## Lesetext
----

So habe der KAV (Krankenanstaltenverbund) als Bauherr keine "stabile, durchgängige Projektorganisation" gewährleisten können, da ihm Ressourcen zur Wahrnehmung der Bauherrenrolle fehlten und er zunehmend Leistungen auslagerte. "Da dem KAV ausreichendes internes Know-how fehlte, konnte er das Projekt Bauausführung nicht innerhalb der Kosten- und Terminvorgaben abwickeln", heißt es in dem Rohbericht. Da der KAV Leistungen vergeben habe, die auf einer nicht ausschreibungsreifen Planung basierten, sei es bei mehreren Gewerken zu "erheblichen Kostenabweichungen zwischen Ausschreibung und Prognose" gekommen.

Fehlentscheidungen bereits zu Beginn

Fehlentscheidungen seien bereits zu Beginn getroffen worden: So wird kritisiert, dass der KAV 2006 beabsichtigte, alle Leistungen - von der Grundstücksbereitstellung bis zu Finanzierung, Planung, Errichtung und den Betrieb - als Public-Private-Partnership-Modell an einen Totalunternehmer zu vergeben. "Die - im internationalen Vergleich atypische - Verknüpfung der Grundstücksbereitstellung mit der Vergabe der Planung und Errichtung war weder wirtschaftlich noch zweckmäßig, weil der KAV mit dieser Verknüpfung den Wettbewerb erheblich einschränkte", heißt es in dem Bericht.

Im April 2010 widerrief der KAV das Verhandlungsverfahren für das PPP-Modell. Da er von der Ausschreibung bis zum Widerruf drei Jahre und elf Monate benötigte, habe sich der Projektablauf erheblich verzögert. Der Preis, den der KAV letztendlich für das Grundstück zahlte, sei mit rund 292 Euro pro Quadratmeter "am oberen Ende einer vom RH ermittelten Bandbreite" von 228 bis 295 Euro pro Quadratmeter gelegen.

Mehrkosten von rund 203,93 Mio. Euro

Mit der neuen Vergabestrategie, mit der der KAV den Wettbewerb stärken wollte, seien einige Risiken einhergegangen, die er in der Projektsteuerung nicht entsprechend abgebildet habe. Viele dieser Risiken wurden schlagend und trugen zu den gesamten im Projektablauf entstandenen Mehrkosten von rund 203,93 Mio. Euro bei, "was den möglichen Vergabeerfolg von der neuen Vergabestrategie (rund 68,35 Mio. Euro) erheblich übertraf".

----

## Datenauszug
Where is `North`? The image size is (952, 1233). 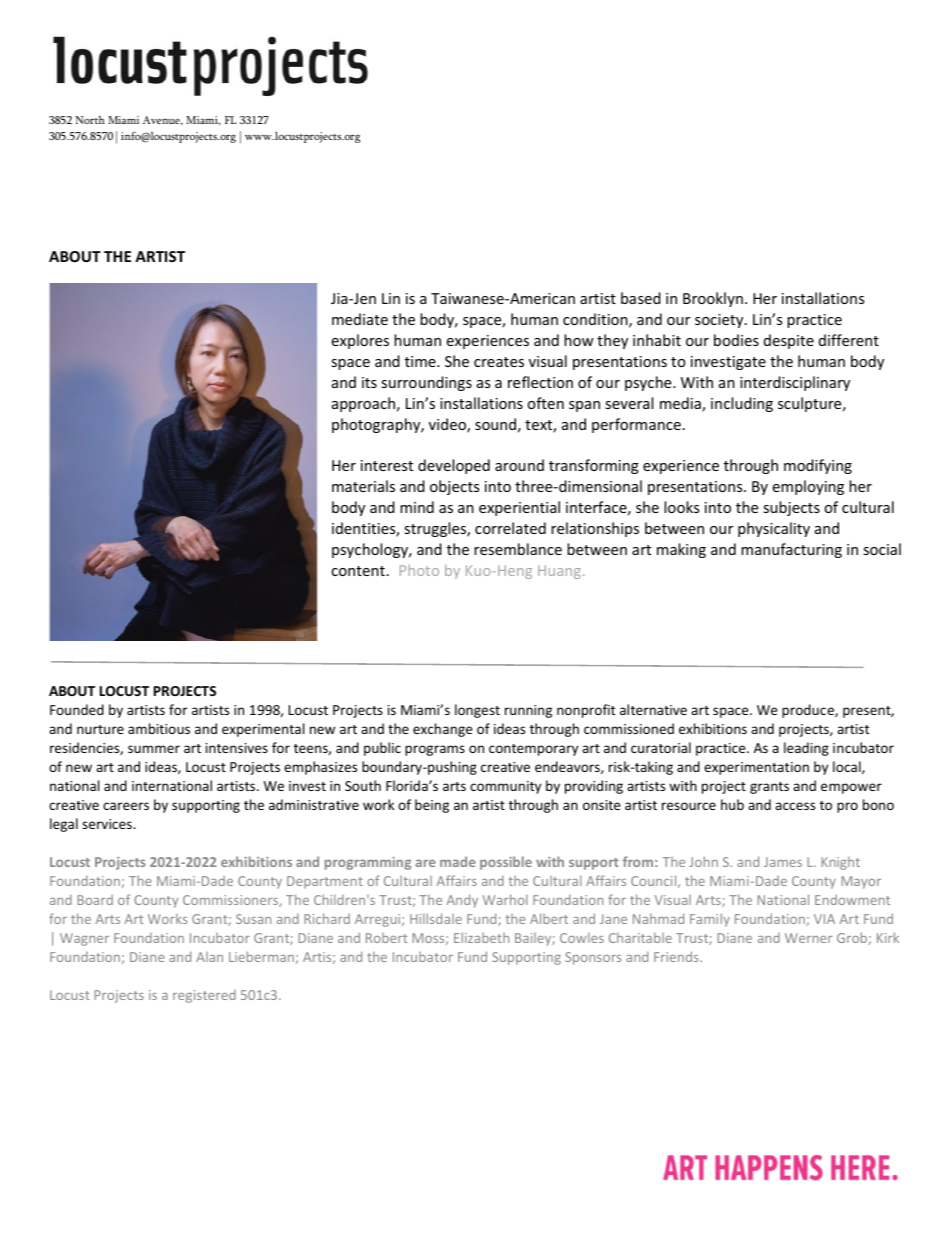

----

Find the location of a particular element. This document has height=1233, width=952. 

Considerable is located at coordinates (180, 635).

----

## Aufgabendetails
Schreiben Sie den Teil des Lesetexts zwischen „Im April 2010“ und „pro Quadratmeter gelegen.“ wortgetreu ab, beide Stellen eingeschlossen.

## Richtige Antwort
Im April 2010 widerrief der KAV das Verhandlungsverfahren für das PPP-Modell. Da er von der Ausschreibung bis zum Widerruf drei Jahre und elf Monate benötigte, habe sich der Projektablauf erheblich verzögert. Der Preis, den der KAV letztendlich für das Grundstück zahlte, sei mit rund 292 Euro pro Quadratmeter "am oberen Ende einer vom RH ermittelten Bandbreite" von 228 bis 295 Euro pro Quadratmeter gelegen.